Outra notícia promissora também foi revelada na semana passada pela revista Nature. Pesquisadores do Instituto Scripps Research, na Califórnia (EUA), provaram a eficácia de uma estratégia perseguida há tempos pela ciência. O trabalho, coordenado há dois anos pelo cientista Ralph Reisfeld, resultou na criação de uma vacina que bloqueia o crescimento dos vasos sanguíneos que nutrem o tumor. Dessa forma, a célula cancerígena não recebe nutrientes e oxigênio e acaba morrendo. “A vacina impediu a ação de uma substância presente na parede da célula que ajuda na formação dos vasos sanguíneos”, explicou Reisfeld a ISTOÉ. O remédio foi ministrado em ratos, mas será testado em humanos. E, entre tantas outras pesquisas, uma chama a atenção pelo inusitado. Um estudo da Universidade de Leicester, na Inglaterra, analisou a atividade de uma substância presente no vinho tinto e no suco de uva, o reverastrol. Estudos em laboratório mostraram que o composto pode evitar o aparecimento do câncer. Após aplicar doses diárias de uma droga à base de reverastrol em ratos saudáveis, os cientistas perceberam que o sistema imunológico dos animais se fortaleceu.

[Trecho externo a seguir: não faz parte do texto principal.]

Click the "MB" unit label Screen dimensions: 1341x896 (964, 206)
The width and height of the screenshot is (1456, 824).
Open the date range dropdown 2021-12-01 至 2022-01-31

Isso significa que o organismo dos roedores estaria mais preparado para se defender das agressões às células, como o aparecimento de um câncer. A partir de 2003, a droga será testada em humanos.

É verdade, porém, que, apesar de todos os avanços, ainda não foi encontrada uma solução para um problema antigo que ronda a doença: o estigma. Alguns dos pacientes procurados por ISTOÉ não quiseram participar da reportagem. Eles têm medo, por exemplo, de ser discriminados no trabalho (temem ser considerados incapazes para a realização das tarefas). É uma pena que eles ainda sejam vítimas do preconceito. As vitórias mostram que não só o doente pode ser curado como também continuar vivendo com qualidade, mesmo em tratamento.

ALHO para e L E S !

Comer alho, cebola e cebolinha verde todo dia ajuda a evitar o câncer de próstata. A garantia é dada pelo Instituto Nacional do Câncer dos Estados Unidos, com base em um estudo divulgado na semana passada. Ao comparar os hábitos alimentares de 471 chineses saudáveis com outros 238, estes atingidos pela doença, os pesquisadores concluíram que o consumo diário de dez gramas dos alimentos – hábito do grupo sadio – pode proteger contra esse tipo de tumor. A ação é atribuída a compostos encontrados nesses vegetais, os sulfetos. Eles são responsáveis pelo odor forte e por um efeito inibidor da proliferação de células alteradas.

Em geral, uma dieta rica em frutas, legumes e verduras ajuda a prevenir o câncer. “Consumir 400 miligramas por dia do mineral selênio e 200 miligramas de vitamina E também protege a próstata”, diz o urologista Álvaro Sarkis, do Hospital do Câncer de São Paulo. O mineral pode ser encontrado na noz e a vitamina E aparece em quantidade nos cereais integrais. O licopeno, substância presente no tomate e no morango, entre outros, é mais um na lista de protetores da saúde. Sua absorção é maior depois do cozimento e aumenta, no caso do tomate, com um pouco de azeite de oliva.